Originally Posted by

**kwerdenker**
* *
#1: Moving things circular is a bit different from moving this along a straight line. For circles you need three parameters in Zooper: thie radius of your circle ([ar][/ar]), the sweep angle of said circle ([as][/as]) and finally the rotation ([r][/r]). The first one is static and the other two depend on what you are trying to do. You need to determine the size of your circle in degrees (360 for full, 180 for half etc.) and then determine in how many steps you need to cut that size. For something that moves with the minutes of the hour it would be 60 for instance. Then your amount of degrees per minute is 360/60 and if you multiply that with the numbers of minutes #Dm#, you get your current position and rotation. So for something to move around a circle based on the minutes of the hour you would need these advanced parameters:

[r]<whatever size>[/r]

[as]$(360/60*#Dm#)$[/as]

[ar]$(360/60*#Dm#)$[/ar]

To apply this to your idea, you need to figure out in how many steps you want your circle to be broken down to (I would guess 12) and then what's your variable you want to multiply with (#ARK# maybe). With these values it should position the symbol on the hour of the sunrise.

I hope this helps you out and if not, don't hesitate to ask

#2: I think so but you probably would have to work with some advanced parameter conditionals to check whether it's currently am or pm. This depends on what exactly you are trying to do. If you can give me more details I can try to think something up.

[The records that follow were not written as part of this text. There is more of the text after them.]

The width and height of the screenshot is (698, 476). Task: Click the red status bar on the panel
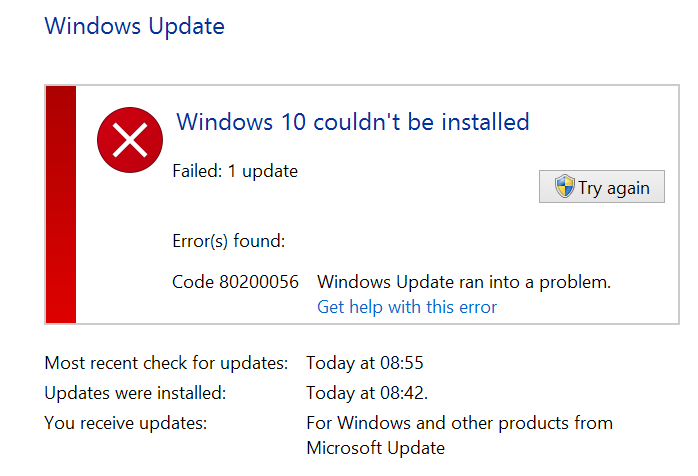tap(61, 204)
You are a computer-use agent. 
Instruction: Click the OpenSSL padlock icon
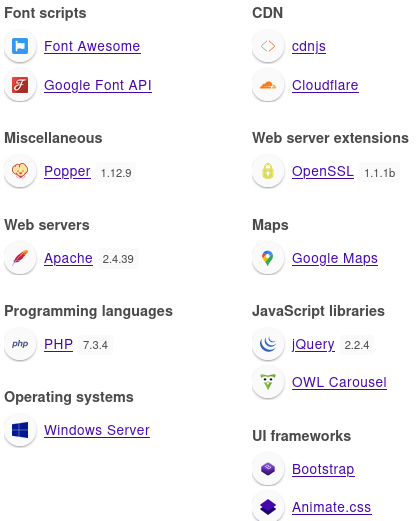tap(268, 171)
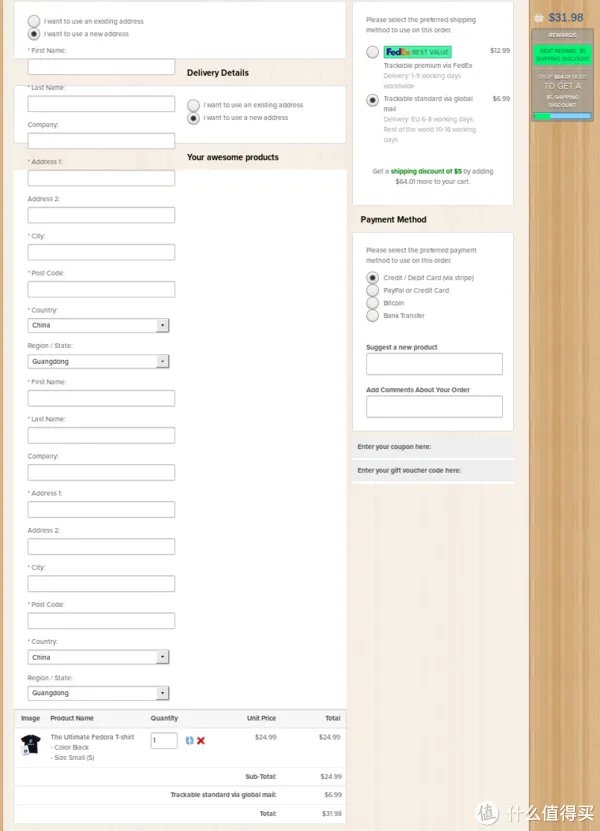Click the shipping discount progress bar
Viewport: 600px width, 831px height.
pos(562,116)
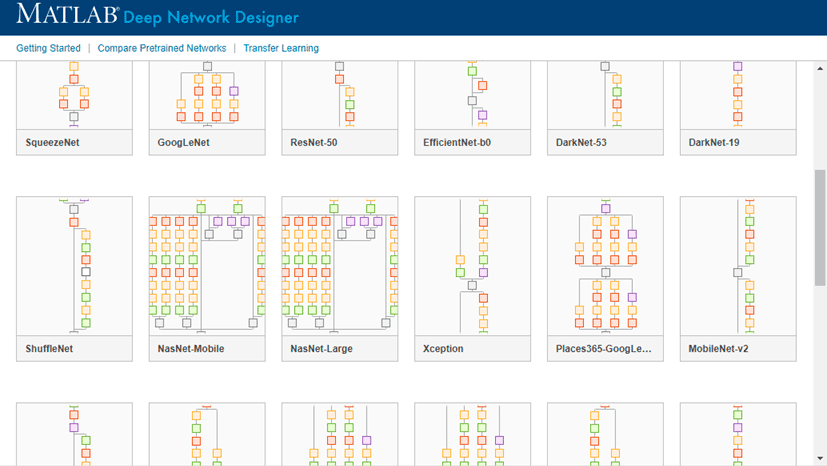
Task: Select the ShuffleNet network diagram
Action: point(74,265)
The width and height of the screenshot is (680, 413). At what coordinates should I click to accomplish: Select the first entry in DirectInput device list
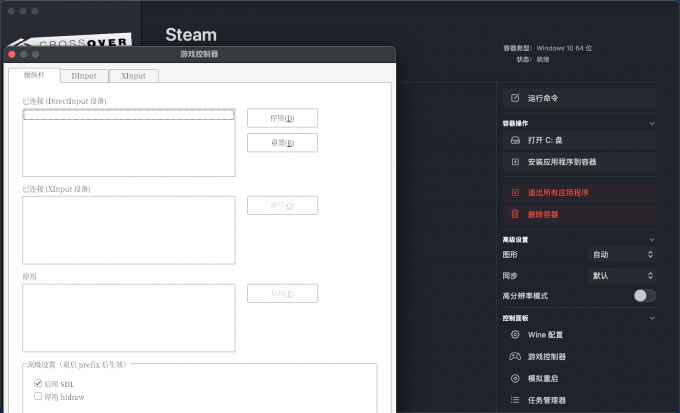coord(128,115)
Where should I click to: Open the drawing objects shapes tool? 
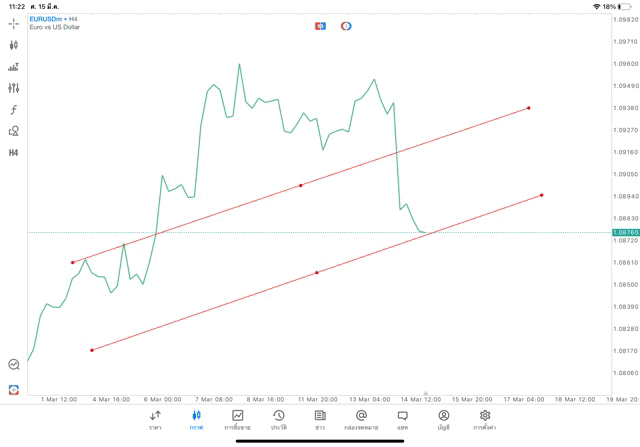point(14,131)
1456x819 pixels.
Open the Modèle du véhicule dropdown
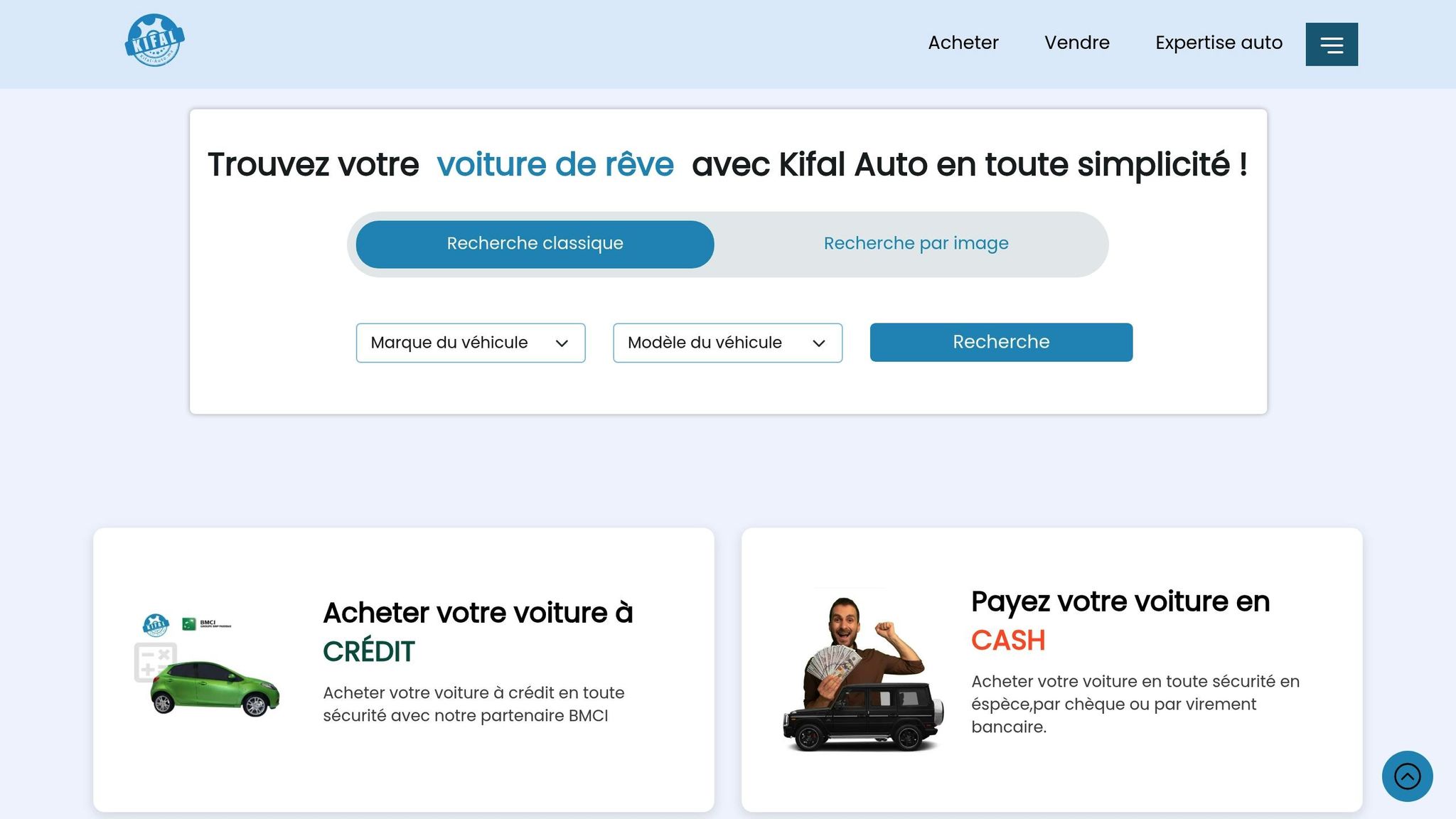tap(727, 343)
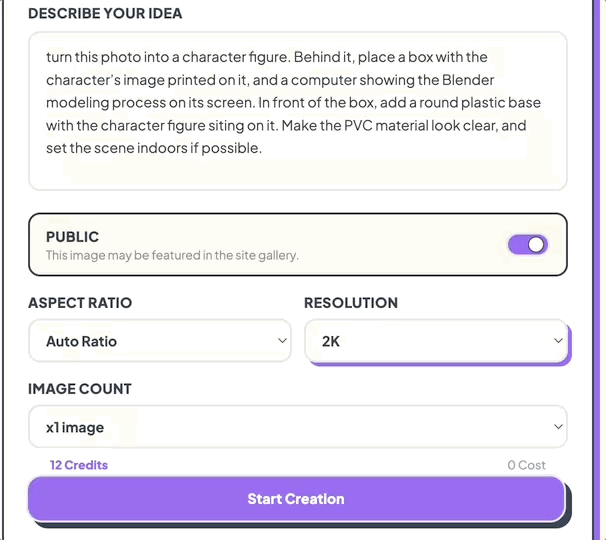Click the chevron arrow in the x1 image box

pos(558,427)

Thanks for the response. That's actually the first parameter that I found and tried to work with, and, like then, I still can't get it to work. My "hour clock" numbers are:

x= 60

y= -210

w= 520

Using #Dh#, min 0, max 12

Putting numbers into the codes you gave...

[as]$(360/12*#ARh#)$[/as]

[ar]$(360/12*#ARh#)$[/ar]

...(or even #ARK#) still sends the icon low and to the left, as you can see in the second screen shot (I've enlarged it to show it's position better). I'm living up to my namesake with this, I know, but my guess is I'm missing one small bit that's throwing me off. Apologies, of course.